Fractional index of Bargmann-Fock space and Landau levels
Guo Chuan Thiang
TL;DR
This work analyzes the Bargmann-Fock (lowest Landau level) space to expose exact integer quantization of Hall conductance via CHHP index theory and then uncovers a hidden rational structure in higher-order commutator traces. By computing the principal function for the Fock–Toeplitz pair and establishing a unit-square support, it shows that traces of polynomial commutators are rational and that higher Landau levels inherit additivity. The results connect direct, elementary calculations with noncommutative index theory, extracting exact numerical quantization and suggesting a link to fractional quantization through fractional traces and anyonic perspectives.
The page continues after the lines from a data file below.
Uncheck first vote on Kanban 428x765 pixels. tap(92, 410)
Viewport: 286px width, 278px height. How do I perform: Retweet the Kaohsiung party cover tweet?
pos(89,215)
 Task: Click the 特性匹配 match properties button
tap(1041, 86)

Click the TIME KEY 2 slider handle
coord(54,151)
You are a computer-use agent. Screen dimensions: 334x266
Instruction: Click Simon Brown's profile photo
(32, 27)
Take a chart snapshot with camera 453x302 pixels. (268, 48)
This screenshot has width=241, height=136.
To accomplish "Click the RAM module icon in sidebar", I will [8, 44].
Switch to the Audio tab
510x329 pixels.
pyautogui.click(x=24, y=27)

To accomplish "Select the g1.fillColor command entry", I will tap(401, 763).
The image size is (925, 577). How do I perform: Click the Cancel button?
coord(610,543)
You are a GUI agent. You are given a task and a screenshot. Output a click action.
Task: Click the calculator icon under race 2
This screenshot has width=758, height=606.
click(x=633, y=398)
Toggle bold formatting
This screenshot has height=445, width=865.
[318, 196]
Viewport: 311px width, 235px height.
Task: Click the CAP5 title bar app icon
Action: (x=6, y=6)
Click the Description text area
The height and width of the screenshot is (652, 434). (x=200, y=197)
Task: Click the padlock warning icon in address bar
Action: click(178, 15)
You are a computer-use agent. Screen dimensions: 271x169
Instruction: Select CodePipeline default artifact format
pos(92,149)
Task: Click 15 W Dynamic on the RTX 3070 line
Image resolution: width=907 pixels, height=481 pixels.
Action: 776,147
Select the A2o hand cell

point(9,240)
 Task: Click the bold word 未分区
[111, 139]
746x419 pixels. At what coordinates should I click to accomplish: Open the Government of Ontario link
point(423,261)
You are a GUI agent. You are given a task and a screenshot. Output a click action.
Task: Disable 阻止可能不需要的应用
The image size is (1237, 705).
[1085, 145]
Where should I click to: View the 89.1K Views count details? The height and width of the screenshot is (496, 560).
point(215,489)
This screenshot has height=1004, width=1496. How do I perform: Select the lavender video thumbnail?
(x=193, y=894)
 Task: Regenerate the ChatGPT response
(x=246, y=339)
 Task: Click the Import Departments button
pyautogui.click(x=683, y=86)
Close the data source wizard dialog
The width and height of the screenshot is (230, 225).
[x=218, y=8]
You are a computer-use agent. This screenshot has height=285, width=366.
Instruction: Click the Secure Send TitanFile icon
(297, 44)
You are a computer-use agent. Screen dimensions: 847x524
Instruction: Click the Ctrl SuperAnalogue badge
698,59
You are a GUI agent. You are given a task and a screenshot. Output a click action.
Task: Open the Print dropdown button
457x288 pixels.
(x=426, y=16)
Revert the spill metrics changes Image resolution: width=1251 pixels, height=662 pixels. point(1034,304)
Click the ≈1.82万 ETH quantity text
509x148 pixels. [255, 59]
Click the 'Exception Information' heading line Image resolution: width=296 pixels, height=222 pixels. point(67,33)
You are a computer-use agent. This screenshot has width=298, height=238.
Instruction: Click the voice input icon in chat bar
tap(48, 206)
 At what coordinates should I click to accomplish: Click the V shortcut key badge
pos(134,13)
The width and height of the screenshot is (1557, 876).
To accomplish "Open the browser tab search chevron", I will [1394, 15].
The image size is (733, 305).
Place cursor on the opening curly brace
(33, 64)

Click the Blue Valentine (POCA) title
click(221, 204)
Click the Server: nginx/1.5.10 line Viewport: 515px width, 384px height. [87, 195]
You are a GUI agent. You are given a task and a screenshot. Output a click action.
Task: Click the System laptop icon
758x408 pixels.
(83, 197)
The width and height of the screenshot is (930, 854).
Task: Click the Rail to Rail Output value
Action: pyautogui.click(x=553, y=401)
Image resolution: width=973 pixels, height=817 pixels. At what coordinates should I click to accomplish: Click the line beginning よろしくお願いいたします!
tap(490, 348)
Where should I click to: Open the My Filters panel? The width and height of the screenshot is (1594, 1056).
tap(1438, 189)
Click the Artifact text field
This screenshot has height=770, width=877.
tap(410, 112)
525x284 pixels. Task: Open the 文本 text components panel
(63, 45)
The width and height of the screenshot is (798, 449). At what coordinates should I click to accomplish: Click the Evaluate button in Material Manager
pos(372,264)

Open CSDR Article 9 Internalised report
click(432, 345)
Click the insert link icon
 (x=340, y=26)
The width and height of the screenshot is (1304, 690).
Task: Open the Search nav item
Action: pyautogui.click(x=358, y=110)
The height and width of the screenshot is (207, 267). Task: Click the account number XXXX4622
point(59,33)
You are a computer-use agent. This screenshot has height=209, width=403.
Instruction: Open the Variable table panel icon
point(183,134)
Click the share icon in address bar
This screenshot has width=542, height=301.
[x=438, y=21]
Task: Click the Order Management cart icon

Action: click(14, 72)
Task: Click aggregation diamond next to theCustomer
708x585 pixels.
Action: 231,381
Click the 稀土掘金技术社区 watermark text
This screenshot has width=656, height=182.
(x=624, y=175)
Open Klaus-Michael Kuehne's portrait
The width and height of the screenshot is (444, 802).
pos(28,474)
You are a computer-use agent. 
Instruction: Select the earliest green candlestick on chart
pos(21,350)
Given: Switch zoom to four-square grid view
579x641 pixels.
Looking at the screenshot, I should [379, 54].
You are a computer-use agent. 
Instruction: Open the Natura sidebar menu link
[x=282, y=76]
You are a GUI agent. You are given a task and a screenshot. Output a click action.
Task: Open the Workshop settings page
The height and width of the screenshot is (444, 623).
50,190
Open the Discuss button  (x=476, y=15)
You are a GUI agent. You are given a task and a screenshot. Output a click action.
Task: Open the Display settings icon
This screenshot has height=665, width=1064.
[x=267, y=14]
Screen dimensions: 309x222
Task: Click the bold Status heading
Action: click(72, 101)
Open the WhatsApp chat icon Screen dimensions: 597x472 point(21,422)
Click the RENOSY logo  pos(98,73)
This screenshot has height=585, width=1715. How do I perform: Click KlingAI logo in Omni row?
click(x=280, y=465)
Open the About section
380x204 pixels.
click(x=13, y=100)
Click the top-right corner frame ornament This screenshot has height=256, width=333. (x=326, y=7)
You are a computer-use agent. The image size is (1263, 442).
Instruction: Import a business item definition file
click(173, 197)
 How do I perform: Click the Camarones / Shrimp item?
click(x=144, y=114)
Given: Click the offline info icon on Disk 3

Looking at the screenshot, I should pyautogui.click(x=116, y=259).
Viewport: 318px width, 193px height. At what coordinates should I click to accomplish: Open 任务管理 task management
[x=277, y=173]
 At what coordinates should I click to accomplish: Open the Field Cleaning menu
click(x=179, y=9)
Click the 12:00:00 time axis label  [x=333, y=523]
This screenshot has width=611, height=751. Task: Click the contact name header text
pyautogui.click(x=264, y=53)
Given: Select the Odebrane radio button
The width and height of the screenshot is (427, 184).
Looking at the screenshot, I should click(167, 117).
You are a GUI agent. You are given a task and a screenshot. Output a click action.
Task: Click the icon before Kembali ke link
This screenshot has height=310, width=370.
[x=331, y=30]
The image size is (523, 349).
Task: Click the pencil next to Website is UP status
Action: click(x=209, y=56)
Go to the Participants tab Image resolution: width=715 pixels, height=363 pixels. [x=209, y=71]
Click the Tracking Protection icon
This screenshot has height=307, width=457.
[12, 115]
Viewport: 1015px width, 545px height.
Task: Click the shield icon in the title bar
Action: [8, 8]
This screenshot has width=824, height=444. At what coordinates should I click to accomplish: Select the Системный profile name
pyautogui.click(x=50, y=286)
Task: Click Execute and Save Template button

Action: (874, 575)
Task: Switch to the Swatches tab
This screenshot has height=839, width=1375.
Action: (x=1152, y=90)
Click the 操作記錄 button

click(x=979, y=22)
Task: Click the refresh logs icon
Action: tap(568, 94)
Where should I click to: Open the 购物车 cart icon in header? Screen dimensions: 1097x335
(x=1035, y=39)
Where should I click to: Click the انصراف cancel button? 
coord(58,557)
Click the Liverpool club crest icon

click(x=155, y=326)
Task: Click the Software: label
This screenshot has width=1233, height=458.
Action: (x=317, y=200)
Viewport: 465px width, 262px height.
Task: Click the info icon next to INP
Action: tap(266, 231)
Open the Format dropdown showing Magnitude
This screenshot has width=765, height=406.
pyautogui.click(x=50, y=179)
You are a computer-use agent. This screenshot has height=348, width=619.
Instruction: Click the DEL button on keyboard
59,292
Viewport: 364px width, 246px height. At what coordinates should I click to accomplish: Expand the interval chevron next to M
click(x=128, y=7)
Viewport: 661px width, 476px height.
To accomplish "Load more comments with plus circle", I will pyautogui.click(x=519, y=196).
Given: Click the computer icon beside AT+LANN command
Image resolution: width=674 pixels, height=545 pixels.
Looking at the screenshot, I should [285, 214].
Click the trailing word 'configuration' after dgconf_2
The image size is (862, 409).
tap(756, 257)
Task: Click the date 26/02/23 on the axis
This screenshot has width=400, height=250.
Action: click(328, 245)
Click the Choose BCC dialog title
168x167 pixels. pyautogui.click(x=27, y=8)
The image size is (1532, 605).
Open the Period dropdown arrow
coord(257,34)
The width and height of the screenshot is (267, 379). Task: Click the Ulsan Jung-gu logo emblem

The findings offer a principled framework for understanding both integer and potential fractional Hall effects in magnetic systems, with implications for lattice models and coarse-index methods in topological transport.
Abstract
The lowest Landau level Hilbert space, or the Bargmann-Fock space, admits a quantized trace for the commutator of its position coordinate operators. We exploit the Carey-Pincus theory of principal functions of trace class commutators to probe this integer quantization result further, and uncover a hidden rational structure in the higher-order commutator-traces. This shows how exact fractional quantization can occur whenever exact integral quantization does.